Big Data Isn't Just For Big Businesses Anymore
Oh goodness, there are those words again: big data. As a business owner these words are starting to sound like nothing more than a catch phrase, or worse yet a catch all for the world-gone digital. Begging the question, will ignoring the proliferation of big data make it go away? Unfortunately, no. Ignoring this shift will only cause your company to become more and more obsolete.
So with big data here to stay and your company needing to utilize it, let’s take a moment to try and simplify what big data is and why every company (not just enterprises) should be leveraging it.
In its simplest form big data is defined as the entire pool of digital information available to an organization. Taking this one step further, the data is generally broken down into two buckets commonly referred to as structured data and unstructured data. The way structured vs. unstructured data is determined is by whether or not the data is in a format that is simple for analysis (spreadsheet, application, database) or is just in a raw format like an article, blog or infographic. And this sort of data just keeps on growing.
Ninety percent of the world’s data has been created in just the past 2 years and the amount of new structured and unstructured data will grow in the next year by 60 and 80 percent respectively.
To put into perspective just how much data there is being created these days, here is a snapshot of one minute (not an hour or a day, but a minute)

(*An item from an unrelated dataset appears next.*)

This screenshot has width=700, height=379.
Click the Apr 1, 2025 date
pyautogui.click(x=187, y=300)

- 2,000,000 Google Searches
- 685,000 Facebook Updates
- 200 Million Sent Emails
- 48 Hours worth of video uploaded to YouTube
So now that we’ve given the crash course on what big data is, let’s talk a little bit about how organizations can benefit from it and perhaps more importantly afford access to it.
Big data for (sm)all business. While every business can benefit from data in some way, most businesses are looking to use data to improve and enhance its decision-making process in:
- Risk management
- Understanding when and why customers leave (or buy)

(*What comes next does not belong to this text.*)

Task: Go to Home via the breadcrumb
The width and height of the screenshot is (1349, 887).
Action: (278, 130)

- Research and development
- Improve customer targeting
- Understand customer needs
- Analyze social behavior
How small businesses can tap into big data. At this point the question has probably shifted from the what and how of big data to the where -- where can I get my hands on useful data to help my business drive better decisions?

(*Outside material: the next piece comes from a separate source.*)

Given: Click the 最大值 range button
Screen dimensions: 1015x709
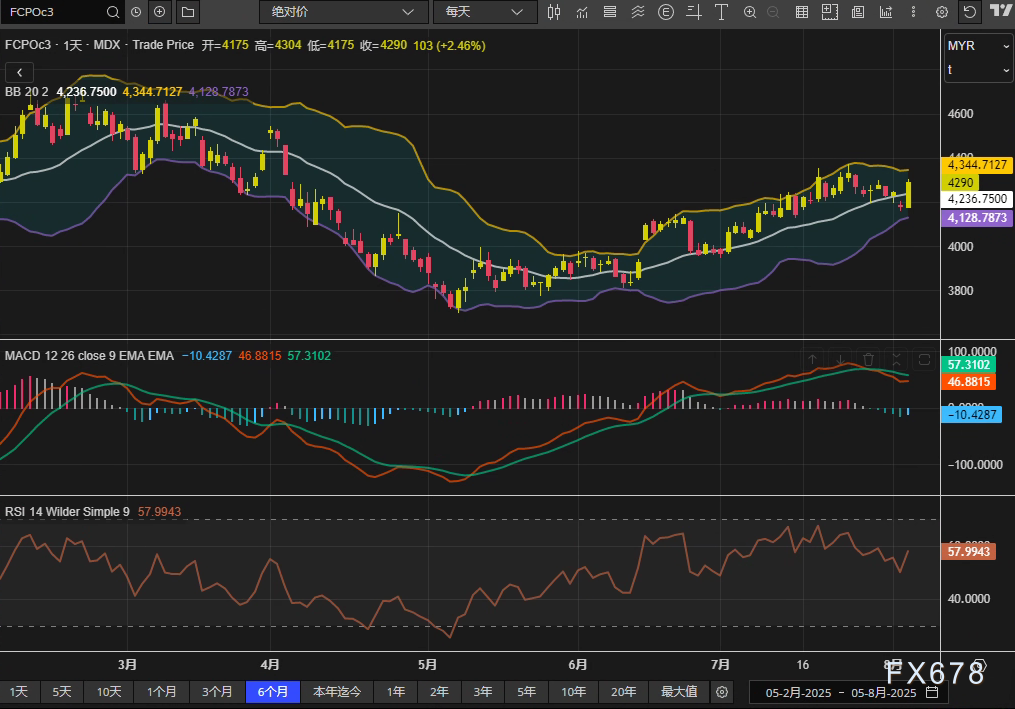Looking at the screenshot, I should 679,692.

The good news is big data is becoming more available by the day. Entrepreneurs can invest in various open-source software solutions, inexpensive analytics tools and startups like Factual looking to help other small companies tap into big data. There are also data brokers like Acxiom or Datalogix that can assist companies.
In Phil Simon’s book Too Big To Ignore: The Business Case for Big Data, the author not only discusses the shift occurring allowing small-business owners access to data but also outlines ways that big data has been tapped into by small organizations using crowdsourcing and open bidding. This tactic has allowed startup access to rich data that answered very specific questions while only costing the company anywhere from a dollar to $5,000.
Pursing big data in your business. The future of big data is bright as more companies are finding not only savvy ways to use it but smart ways to harvest it and make it available to businesses seeking to invest in better decision making. For those looking to tap into big data, here are a few tips:
- Take the time to understand what your goals are for big data. Are there a few very specific pieces of information you seek such as customer demographics or attrition metrics? Making big data goals smaller can make the potential of implementing a big-data program more realistic
- Look at data-on-demand sources like Kaggle where you can choose the size of the project and the amount of extractable information you seek. Much like a Priceline “name your own price” strategy.
- Finally, many traditional data brokers have become more reasonable with mounting competition and therefore offer highly useful data at prices that smaller organizations can afford.